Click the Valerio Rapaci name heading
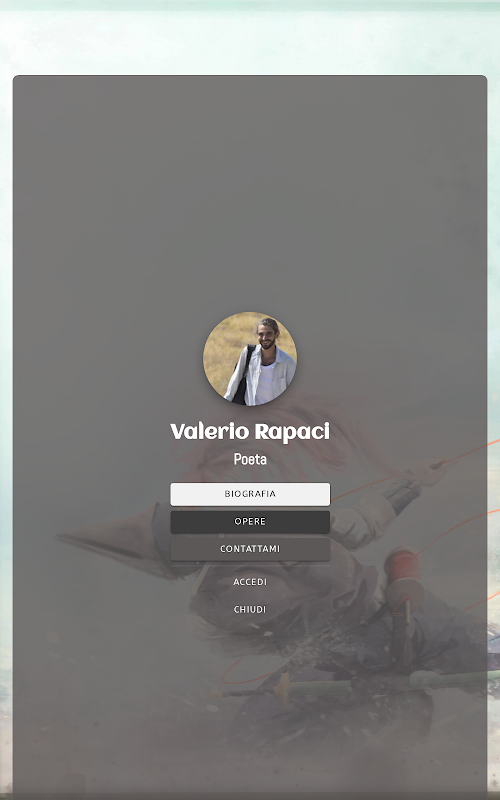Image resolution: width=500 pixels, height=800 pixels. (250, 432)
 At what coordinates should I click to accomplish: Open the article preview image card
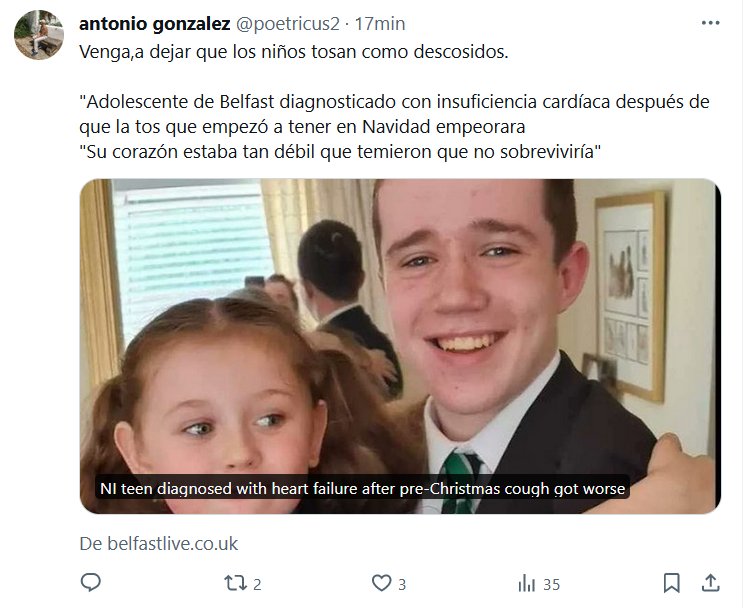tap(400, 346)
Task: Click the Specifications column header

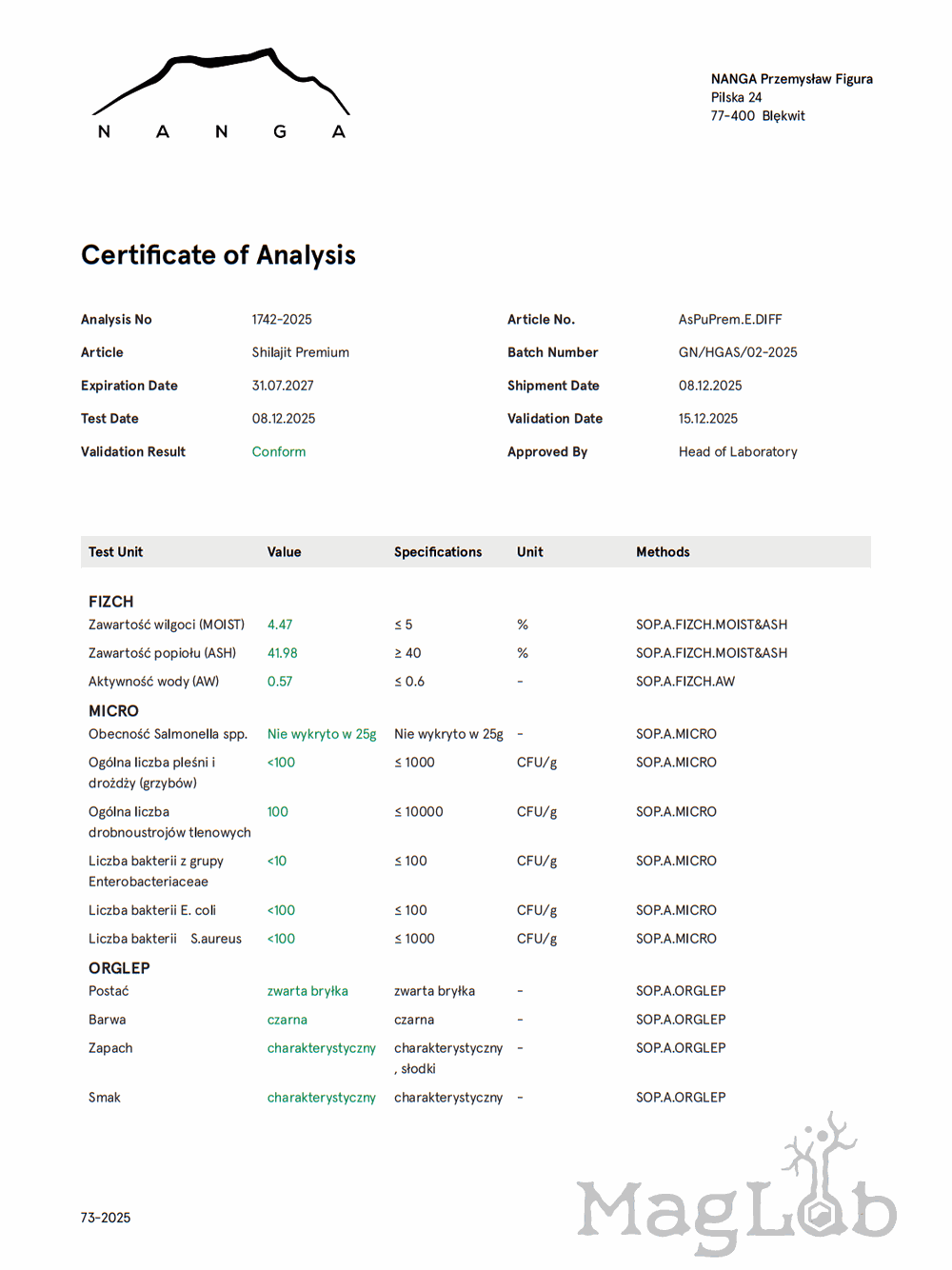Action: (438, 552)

--- TASK TO CARRY OUT ---
Copy out the full material exactly. Pictures should not appear in it.

--- RESULT ---
Click the Valerio Rapaci name heading
Image resolution: width=500 pixels, height=800 pixels. (250, 432)
 At what coordinates should I click to accomplish: Open the article preview image card
tap(400, 346)
Task: Click the Specifications column header

Action: (438, 552)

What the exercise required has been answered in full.